02 novembre 2017 | 17:23

Milano è ‘Città creativa Unesco per la letteratura’. Il riconoscimento per la prima volta in Italia

Il 31 ottobre 2017 l’Unesco ha comunicato ufficialmente che Milano è “Città creativa UNESCO per la Letteratura”. Un importante riconoscimento, attribuito per la prima volta a una città italiana, che conferma il ruolo di Milano quale capitale italiana degli editori, degli autori e dei lettori e che dà nuovo vigore al grande impegno di promozione della lettura che l’amministrazione guidata da Giuseppe Sala persegue già da anni.

Giuseppe Sala

Giuseppe Sala

Bookcity, la nuova Fiera Tempo di Libri, il Patto di Milano per la Lettura e molte altre iniziative, realizzate in collaborazione con tutti i protagonisti della filiera del libro, sono solo alcune delle manifestazioni che danno il senso e la profondità di questo impegno, che comincia nelle scuole e che si diffonde in città anche grazie a un Sistema Bibliotecario efficiente e sempre più vicino ai cittadini.

Diventare “Città creativa Unesco  per la letteratura”, comunica una nota del Comune meneghino, dà nuovo slancio a questo impegno, grazie all’inserimento di Milano in un circuito internazionale di città che hanno individuato nella creatività un fattore strategico per lo sviluppo sostenibile, declinato nelle sue componenti economica, sociale, culturale e ambientale.

La rete delle “Città creative Unesco  per la Letteratura” comprendeva già 18 municipalità.

EUROPA: Barcellona (Spagna), Cracovia (Polonia), Edimburgo (Scozia, GB), Granada (Spagna), Heidelberg (Germania), Lubiana (Slovenia), Norwich (Inghilterra), Nottingham (Inghilterra), Obidos (Portogallo), Praga (Repubblica Ceca), Reykjavick (Islanda), Tartu (Estonia), Ulyanovsk (Russia)
AMERICHE: Yowa City (Stati Uniti d’America), Montevideo (Uruguay)
ASIA E OCEANIA: Baghdad (Iraq), Dunedin (Nuova Zelanda), Melbourne (Australia).

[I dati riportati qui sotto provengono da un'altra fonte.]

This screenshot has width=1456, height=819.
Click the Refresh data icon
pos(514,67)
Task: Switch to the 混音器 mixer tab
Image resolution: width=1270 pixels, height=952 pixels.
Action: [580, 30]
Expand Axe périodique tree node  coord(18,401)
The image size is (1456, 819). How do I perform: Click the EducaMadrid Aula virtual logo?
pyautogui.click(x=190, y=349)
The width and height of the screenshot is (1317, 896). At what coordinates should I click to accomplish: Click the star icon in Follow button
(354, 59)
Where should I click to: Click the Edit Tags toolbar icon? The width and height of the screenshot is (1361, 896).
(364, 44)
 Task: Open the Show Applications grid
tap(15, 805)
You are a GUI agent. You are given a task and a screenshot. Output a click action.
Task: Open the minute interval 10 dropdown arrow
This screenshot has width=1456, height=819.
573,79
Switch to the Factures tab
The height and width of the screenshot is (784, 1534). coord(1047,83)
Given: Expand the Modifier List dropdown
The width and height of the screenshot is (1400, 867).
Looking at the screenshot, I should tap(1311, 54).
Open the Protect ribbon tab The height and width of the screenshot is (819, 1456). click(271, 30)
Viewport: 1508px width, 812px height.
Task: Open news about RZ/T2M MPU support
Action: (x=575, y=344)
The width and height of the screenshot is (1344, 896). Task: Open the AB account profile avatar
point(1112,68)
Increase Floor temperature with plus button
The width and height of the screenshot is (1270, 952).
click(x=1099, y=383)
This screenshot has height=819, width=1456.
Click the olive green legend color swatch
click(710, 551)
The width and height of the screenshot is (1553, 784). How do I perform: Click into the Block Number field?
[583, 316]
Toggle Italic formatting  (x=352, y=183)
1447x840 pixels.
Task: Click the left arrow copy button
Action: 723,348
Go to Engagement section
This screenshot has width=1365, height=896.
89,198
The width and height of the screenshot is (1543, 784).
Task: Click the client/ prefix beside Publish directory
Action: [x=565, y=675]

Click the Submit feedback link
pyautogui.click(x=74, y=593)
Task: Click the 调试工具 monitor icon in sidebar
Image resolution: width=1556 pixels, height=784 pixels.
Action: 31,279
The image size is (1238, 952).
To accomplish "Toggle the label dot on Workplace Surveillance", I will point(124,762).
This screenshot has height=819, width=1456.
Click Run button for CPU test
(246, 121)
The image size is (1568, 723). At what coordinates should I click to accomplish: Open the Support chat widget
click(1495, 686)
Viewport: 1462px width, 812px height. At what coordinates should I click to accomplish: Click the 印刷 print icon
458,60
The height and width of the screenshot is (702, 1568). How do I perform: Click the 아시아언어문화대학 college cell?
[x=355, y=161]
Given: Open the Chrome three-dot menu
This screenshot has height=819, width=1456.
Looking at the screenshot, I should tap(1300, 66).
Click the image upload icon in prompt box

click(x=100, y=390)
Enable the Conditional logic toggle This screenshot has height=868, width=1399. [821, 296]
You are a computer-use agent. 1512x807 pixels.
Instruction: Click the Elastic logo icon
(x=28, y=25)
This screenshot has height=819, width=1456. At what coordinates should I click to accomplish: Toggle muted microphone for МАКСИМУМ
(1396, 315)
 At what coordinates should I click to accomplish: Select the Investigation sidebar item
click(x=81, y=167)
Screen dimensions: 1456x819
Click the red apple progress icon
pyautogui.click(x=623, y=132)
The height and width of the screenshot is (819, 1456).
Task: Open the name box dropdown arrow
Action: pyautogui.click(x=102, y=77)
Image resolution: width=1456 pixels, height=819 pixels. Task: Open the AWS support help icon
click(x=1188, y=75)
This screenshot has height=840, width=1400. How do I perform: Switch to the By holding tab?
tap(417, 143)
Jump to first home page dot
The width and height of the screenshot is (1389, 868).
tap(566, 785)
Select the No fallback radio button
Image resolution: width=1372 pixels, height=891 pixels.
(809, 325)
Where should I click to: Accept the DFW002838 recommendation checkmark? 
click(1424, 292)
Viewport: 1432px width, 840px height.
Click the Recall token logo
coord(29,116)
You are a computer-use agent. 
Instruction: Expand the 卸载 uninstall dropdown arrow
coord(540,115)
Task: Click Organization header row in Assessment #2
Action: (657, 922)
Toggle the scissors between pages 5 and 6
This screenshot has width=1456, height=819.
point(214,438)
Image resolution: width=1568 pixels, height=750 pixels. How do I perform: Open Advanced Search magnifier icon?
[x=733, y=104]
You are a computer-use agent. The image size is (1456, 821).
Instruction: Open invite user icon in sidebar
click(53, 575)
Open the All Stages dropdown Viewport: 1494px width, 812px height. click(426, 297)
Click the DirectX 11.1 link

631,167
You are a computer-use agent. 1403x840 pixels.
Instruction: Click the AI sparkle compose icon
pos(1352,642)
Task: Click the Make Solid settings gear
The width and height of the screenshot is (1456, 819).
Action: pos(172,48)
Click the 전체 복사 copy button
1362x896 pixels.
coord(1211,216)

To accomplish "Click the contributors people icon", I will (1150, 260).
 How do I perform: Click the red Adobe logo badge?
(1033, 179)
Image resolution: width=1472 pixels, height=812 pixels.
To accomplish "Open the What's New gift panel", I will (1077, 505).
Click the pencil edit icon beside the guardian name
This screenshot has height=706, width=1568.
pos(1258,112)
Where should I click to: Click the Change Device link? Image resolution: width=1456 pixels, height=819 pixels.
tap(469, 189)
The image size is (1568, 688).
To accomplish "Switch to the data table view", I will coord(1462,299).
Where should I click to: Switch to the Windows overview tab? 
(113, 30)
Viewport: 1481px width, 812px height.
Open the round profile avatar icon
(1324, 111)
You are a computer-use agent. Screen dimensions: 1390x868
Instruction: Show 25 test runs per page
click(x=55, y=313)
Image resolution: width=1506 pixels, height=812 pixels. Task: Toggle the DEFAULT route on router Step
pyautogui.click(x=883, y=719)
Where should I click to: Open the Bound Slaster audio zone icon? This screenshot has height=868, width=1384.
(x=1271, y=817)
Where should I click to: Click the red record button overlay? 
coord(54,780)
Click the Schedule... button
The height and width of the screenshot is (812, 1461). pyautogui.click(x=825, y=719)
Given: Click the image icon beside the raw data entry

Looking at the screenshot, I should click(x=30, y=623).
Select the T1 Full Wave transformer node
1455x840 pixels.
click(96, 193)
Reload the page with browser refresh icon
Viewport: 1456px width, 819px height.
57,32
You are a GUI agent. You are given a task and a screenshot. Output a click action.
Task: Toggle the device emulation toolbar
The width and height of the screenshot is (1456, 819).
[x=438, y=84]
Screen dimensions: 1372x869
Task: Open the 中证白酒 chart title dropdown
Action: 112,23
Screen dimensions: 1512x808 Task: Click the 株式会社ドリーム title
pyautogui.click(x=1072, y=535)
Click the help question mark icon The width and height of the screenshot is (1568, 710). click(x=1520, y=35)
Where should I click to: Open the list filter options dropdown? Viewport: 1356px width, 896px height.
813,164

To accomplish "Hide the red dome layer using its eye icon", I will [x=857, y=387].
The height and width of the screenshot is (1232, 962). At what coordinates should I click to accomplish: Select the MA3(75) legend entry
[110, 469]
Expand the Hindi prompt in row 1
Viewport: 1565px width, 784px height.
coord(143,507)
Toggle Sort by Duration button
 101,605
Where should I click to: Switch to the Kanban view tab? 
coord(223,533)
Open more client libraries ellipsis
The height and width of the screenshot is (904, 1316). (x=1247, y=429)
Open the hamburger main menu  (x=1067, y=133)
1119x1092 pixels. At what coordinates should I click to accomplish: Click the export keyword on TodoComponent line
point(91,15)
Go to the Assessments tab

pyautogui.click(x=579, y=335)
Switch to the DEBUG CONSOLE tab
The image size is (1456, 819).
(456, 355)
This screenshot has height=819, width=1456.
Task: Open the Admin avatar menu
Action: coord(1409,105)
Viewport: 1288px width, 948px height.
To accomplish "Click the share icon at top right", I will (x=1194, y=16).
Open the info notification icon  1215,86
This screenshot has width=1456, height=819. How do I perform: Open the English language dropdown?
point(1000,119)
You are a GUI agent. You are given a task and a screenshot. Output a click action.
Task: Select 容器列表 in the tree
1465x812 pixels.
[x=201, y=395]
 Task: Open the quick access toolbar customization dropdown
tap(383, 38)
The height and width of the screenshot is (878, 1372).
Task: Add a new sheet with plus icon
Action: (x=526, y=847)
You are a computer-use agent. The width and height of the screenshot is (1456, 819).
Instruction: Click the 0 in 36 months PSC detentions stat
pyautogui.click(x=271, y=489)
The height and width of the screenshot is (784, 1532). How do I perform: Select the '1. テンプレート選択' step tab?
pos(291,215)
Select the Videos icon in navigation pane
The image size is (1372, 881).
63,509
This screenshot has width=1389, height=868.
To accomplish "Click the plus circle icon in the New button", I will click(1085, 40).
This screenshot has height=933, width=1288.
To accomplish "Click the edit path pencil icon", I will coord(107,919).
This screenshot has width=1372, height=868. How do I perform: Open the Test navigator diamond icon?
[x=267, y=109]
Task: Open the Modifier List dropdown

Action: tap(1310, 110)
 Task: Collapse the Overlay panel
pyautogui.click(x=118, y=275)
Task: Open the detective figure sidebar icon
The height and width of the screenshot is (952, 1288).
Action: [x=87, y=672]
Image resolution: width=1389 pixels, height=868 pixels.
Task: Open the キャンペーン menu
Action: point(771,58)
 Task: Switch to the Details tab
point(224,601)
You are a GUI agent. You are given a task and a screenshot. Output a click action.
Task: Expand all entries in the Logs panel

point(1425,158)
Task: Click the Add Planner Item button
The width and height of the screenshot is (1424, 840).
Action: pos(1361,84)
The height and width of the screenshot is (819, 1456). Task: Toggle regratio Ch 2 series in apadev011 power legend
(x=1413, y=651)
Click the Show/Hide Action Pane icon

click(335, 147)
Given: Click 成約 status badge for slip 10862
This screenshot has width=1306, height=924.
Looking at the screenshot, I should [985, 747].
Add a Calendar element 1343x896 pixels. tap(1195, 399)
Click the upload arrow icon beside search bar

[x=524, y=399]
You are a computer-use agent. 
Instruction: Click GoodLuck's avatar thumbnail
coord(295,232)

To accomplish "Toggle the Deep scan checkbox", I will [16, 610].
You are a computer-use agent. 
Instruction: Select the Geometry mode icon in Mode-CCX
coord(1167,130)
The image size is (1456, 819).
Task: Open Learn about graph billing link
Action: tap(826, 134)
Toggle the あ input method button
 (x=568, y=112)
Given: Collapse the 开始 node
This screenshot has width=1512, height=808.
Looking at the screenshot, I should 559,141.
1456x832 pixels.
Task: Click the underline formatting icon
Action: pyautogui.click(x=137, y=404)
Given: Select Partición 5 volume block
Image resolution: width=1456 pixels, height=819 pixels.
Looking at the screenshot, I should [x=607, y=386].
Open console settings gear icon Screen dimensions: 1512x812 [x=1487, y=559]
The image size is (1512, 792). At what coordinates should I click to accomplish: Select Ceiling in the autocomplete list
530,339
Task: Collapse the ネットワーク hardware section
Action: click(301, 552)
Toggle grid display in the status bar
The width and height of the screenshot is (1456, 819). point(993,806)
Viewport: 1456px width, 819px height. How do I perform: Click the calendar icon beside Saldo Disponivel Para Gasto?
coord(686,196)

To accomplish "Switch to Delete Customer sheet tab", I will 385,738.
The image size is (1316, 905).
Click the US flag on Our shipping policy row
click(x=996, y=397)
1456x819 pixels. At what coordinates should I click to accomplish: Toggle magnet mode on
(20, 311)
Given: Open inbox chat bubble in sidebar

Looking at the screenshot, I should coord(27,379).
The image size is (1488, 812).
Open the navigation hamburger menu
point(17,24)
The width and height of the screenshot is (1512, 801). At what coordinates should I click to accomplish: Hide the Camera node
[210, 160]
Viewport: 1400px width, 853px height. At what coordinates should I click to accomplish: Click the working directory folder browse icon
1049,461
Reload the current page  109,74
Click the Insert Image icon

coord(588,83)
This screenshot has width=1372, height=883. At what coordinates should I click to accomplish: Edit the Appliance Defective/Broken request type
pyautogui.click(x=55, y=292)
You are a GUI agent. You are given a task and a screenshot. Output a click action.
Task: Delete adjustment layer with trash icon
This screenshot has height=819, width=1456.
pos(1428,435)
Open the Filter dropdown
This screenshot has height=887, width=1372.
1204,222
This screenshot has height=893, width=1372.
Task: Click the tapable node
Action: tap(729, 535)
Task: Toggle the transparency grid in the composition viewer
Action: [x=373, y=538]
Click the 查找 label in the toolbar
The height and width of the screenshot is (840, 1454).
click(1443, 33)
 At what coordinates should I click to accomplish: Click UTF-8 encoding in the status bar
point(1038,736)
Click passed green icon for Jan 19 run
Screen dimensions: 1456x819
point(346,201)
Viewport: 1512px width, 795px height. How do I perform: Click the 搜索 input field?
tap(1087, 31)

Unendosi al network, Milano si impegna a condividere le buone pratiche e le iniziative che ha saputo realizzare finora, sviluppando partnership che promuovono la creatività e le industrie culturali, la partecipazione e l’integrazione della cultura nel piano di sviluppo urbano. Un riconoscimento prestigioso, dunque, ma anche un impegno importante che Milano porterà avanti a livello internazionale.